→ **Records excerpted from a collection**
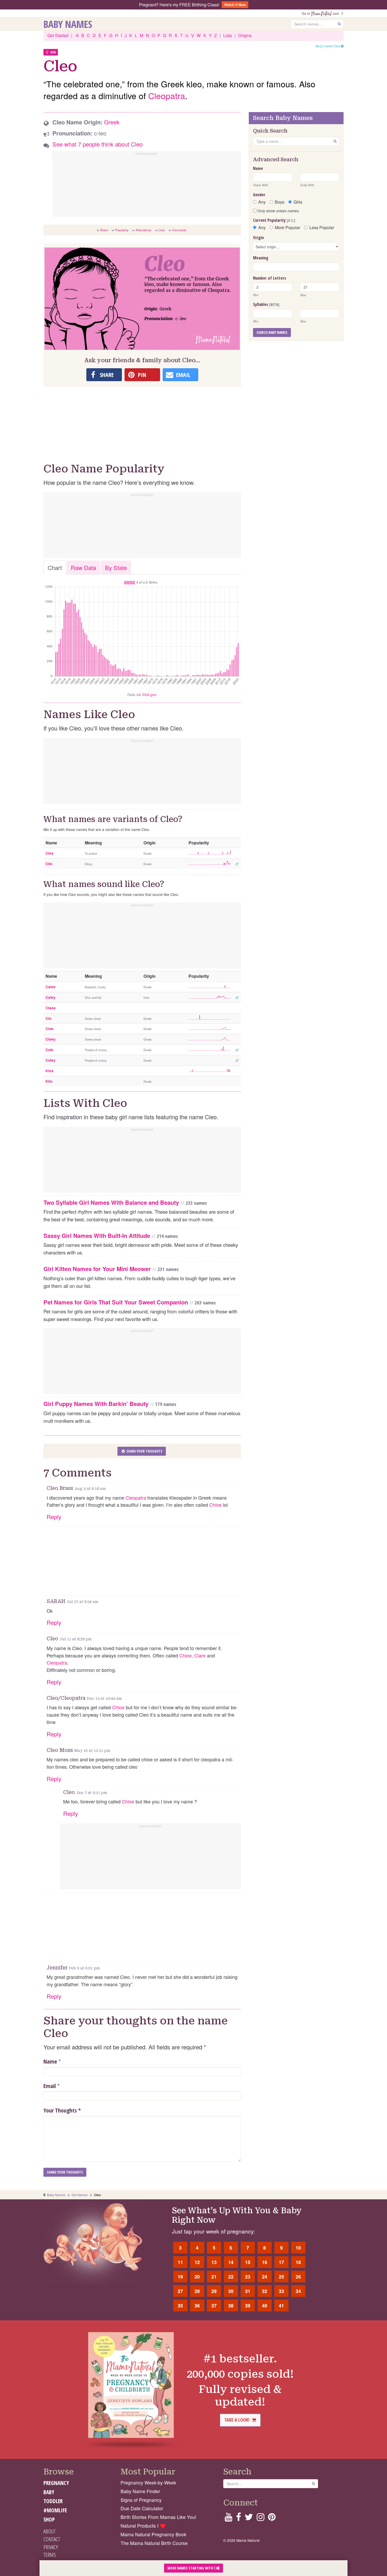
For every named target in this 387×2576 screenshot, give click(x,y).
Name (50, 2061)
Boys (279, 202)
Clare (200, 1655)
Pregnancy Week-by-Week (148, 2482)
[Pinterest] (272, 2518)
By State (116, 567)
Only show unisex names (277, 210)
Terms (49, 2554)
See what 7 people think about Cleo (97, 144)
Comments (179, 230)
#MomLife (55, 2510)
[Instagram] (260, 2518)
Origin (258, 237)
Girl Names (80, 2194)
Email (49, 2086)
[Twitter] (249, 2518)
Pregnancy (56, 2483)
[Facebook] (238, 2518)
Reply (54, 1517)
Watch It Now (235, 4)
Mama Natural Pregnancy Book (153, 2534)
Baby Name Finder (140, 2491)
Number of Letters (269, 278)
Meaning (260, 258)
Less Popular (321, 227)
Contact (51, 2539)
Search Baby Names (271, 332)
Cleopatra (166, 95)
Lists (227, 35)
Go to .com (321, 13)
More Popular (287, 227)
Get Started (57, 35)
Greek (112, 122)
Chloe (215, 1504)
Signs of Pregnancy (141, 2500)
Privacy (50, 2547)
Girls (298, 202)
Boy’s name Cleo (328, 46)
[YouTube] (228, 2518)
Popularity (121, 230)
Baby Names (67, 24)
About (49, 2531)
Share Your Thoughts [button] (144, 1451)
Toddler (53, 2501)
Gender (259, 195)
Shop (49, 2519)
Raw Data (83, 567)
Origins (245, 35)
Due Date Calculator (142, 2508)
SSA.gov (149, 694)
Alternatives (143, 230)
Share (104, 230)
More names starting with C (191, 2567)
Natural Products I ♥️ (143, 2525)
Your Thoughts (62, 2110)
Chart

→ **WORK TO COMPLETE**
Copy out nothing but the lines from the beginning of the records through the one that contains "Alternatives (143, 230)". Skip the pictures.

→ **ANSWER TO THIS TASK**
For every named target in this 387×2576 screenshot, give click(x,y).
Name (50, 2061)
Boys (279, 202)
Clare (200, 1655)
Pregnancy Week-by-Week (148, 2482)
[Pinterest] (272, 2518)
By State (116, 567)
Only show unisex names (277, 210)
Terms (49, 2554)
See what 7 people think about Cleo (97, 144)
Comments (179, 230)
#MomLife (55, 2510)
[Instagram] (260, 2518)
Origin (258, 237)
Girl Names (80, 2194)
Email (49, 2086)
[Twitter] (249, 2518)
Pregnancy (56, 2483)
[Facebook] (238, 2518)
Reply (54, 1517)
Watch It Now (235, 4)
Mama Natural Pregnancy Book (153, 2534)
Baby Name Finder (140, 2491)
Number of Letters (269, 278)
Meaning (260, 258)
Less Popular (321, 227)
Contact (51, 2539)
Search Baby Names (271, 332)
Cleopatra (166, 95)
Lists (227, 35)
Go to .com (321, 13)
More Popular (287, 227)
Get Started (57, 35)
Greek (112, 122)
Chloe (215, 1504)
Signs of Pregnancy (141, 2500)
Privacy (50, 2547)
Girls (298, 202)
Boy’s name Cleo (328, 46)
[YouTube] (228, 2518)
Popularity (121, 230)
Baby Names (67, 24)
About (49, 2531)
Share Your Thoughts [button] (144, 1451)
Toddler (53, 2501)
Gender (259, 195)
Shop (49, 2519)
Raw Data (83, 567)
Origins (245, 35)
Due Date Calculator (142, 2508)
SSA.gov (149, 694)
Alternatives (143, 230)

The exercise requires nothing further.